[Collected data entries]
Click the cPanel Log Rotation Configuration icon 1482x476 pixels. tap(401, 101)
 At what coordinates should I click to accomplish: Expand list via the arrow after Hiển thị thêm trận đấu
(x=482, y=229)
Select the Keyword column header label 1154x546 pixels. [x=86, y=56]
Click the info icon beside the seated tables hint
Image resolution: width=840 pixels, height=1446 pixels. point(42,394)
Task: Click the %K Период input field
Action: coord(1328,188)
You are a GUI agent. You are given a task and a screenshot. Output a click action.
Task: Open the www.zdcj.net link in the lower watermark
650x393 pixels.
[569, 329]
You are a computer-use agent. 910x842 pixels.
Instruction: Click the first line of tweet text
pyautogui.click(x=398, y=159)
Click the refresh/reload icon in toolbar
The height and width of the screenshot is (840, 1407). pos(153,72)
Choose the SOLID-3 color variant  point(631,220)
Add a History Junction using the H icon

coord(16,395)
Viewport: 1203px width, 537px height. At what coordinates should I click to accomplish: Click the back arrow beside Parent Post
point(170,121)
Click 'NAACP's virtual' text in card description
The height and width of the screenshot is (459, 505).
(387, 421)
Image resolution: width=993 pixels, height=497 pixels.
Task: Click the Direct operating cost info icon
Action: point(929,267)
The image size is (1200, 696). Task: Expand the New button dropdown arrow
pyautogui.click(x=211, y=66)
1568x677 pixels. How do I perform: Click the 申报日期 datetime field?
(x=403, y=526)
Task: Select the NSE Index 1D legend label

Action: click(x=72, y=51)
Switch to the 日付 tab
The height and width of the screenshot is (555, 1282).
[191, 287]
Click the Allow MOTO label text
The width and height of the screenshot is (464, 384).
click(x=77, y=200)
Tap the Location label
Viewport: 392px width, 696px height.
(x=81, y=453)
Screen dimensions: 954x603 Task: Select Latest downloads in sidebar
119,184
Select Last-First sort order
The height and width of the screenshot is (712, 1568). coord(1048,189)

§ **WHAT YOU HAVE TO DO**: Please reproduce, word for word, every line from the line with "Screen dimensions: 954x603" to the final line above, including both ends.

§ **RESULT FOR THIS TASK**:
Screen dimensions: 954x603 Task: Select Latest downloads in sidebar
119,184
Select Last-First sort order
The height and width of the screenshot is (712, 1568). coord(1048,189)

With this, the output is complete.